A mysterious cloud that somehow survived a close encounter with a supermassive black hole has now been unmasked.
According to a new study of the object, called G2, it's actually three baby stars, shrouded in a thick cloud of the gas and dust from which they were born. This interpretation offers a very tidy solution to the questions that remained unanswered after G2 skimmed past Sgr A* – the supermassive black hole at the heart of the Milky Way – back in 2014.
"We propose that the monitored dust-enshrouded objects are remnants of a dissolved young stellar cluster whose formation was initiated in the circumnuclear disk," the researchers wrote in their paper.
G2 was discovered in 2011 (described in a study published in 2012). At that time, it was hurtling towards an event known as perinigricon – the point in its orbit in which it is closest to the black hole.
Astronomers fully expected that the close encounter would result in G2 getting torn apart and slurped up by by Sgr A*, producing some supermassive black hole accretion fireworks.
The fact that nothing happened was later referred to as a "cosmic fizzle". G2 stretched out and elongated as it drew close to the black hole; then, after perinigricon, it returned to a more compact shape.
Another vexing characteristic of G2 is that it's very hot, far hotter than a cloud of dust should be. It's possible that Sgr A*, or other stars, could have heated the object, but it remained the same temperature no matter where it was. This suggested that whatever was heating G2 was coming from within the cloud itself, not external influences.
Both these behaviors, astronomers found, are more consistent with the behavior of a star. A team of researchers last year suggested that the G2 cloud could harbor a hidden star within – the product of a collision between two stars that produced a huge cloud of gas and dust around them.
But the same study also revealed the discovery of four more similar objects in the galactic center, bringing the total number of G objects to six. That's a lot of merged binary stars.
Now, a team of researchers led by astrophysicist Florian Peißker from the University of Cologne in Germany has come up with an alternative explanation, after conducting a detailed review of 14 years' worth of observations taken with the Very Large Telescope's SINFONI instrument.

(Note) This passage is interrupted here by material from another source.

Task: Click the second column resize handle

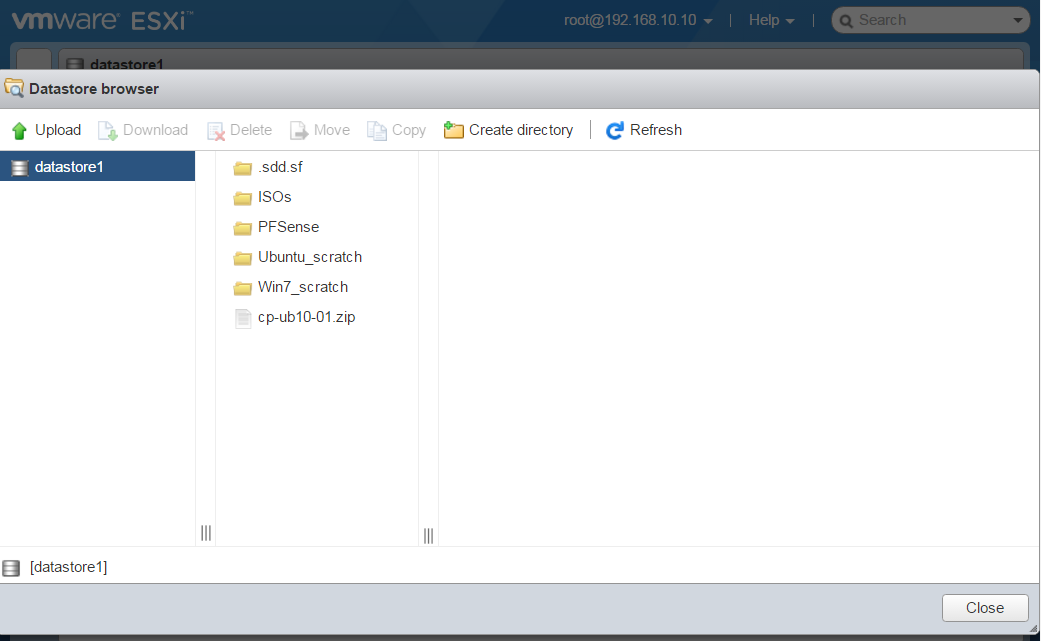Action: pyautogui.click(x=428, y=535)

According to their analysis, G2 should be concealing three stars, at around 1 million years old. That's very young, for stars; by contrast, the Sun is 4.6 billion years old. The G2 stars are so young that they would still be surrounded by material from the cloud in which they formed.
"That G2 actually consists of three evolving young stars is sensational," Peißker says, noting that the discovery makes the three stars the youngest stars ever observed around SgrA*.

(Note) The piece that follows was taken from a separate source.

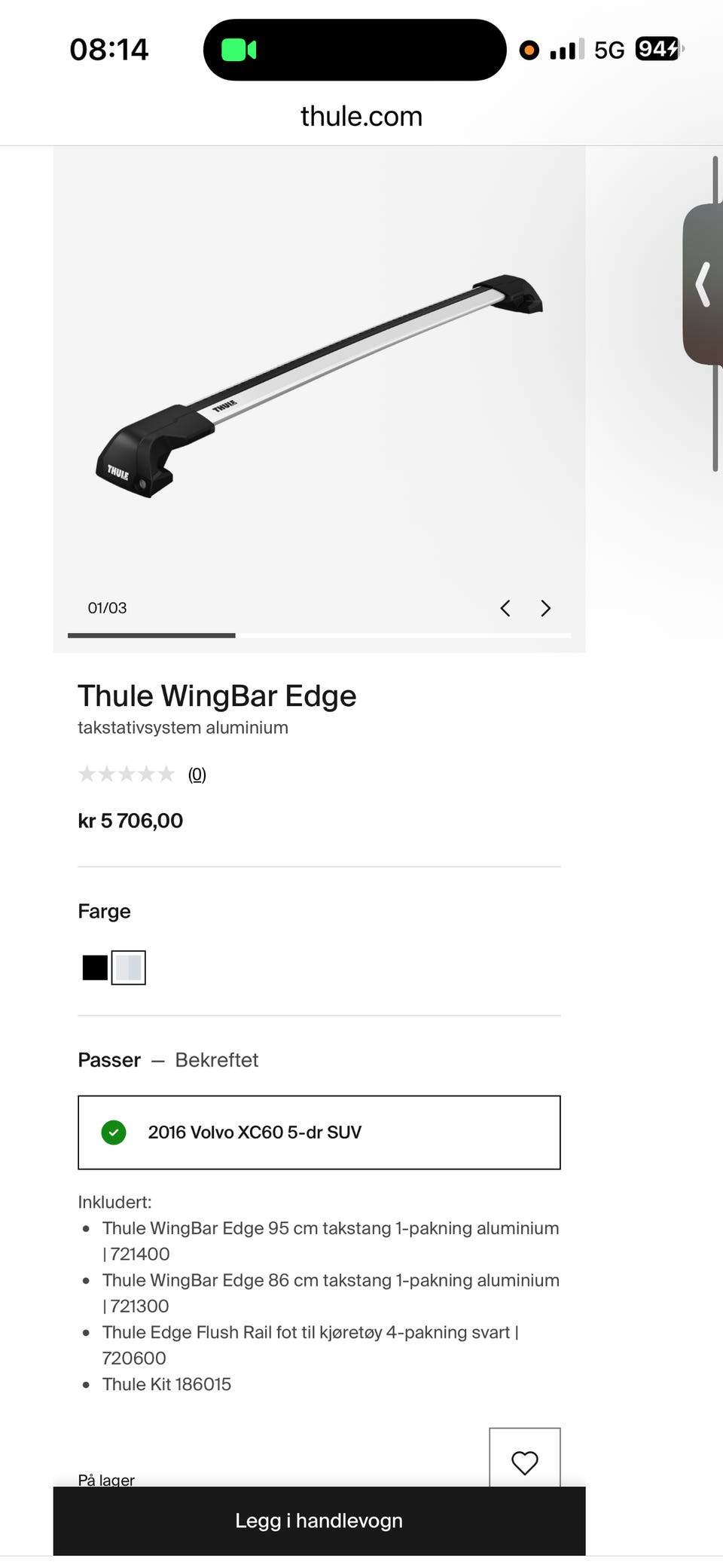Click Legg i handlevogn button

(319, 1521)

The galactic center already has an peculiar population of young stars, known as the S-cluster. According to Peißker's team's model, the G2 stars could belong to this population.
The stars could have originated in the same stellar nursery, forming a cluster, which has since dissolved, with individual stars breaking away and generating new orbits around Sgr A*.
Even if not associated with the S-cluster, the G2 stars were likely part of a larger cluster of stars at some point. Other dusty objects orbiting Sgr A* could also have been members of this cluster, which would have been disrupted by gravity after moving towards the supermassive black hole from a greater distance.
Because the environment around Sgr A* is not considered conducive to star formation, more work will be needed to discover where G2 and the other G objects might have originated. Astronomers may also be able to use the new findings to understand more about black holes.
"The new results provide unique insights into how black holes work," Peißker says.
"We can use the environment of SgrA* as a blueprint to learn more about the evolution and processes of other galaxies in completely different corners of our Universe."
The research has been published in The Astrophysical Journal.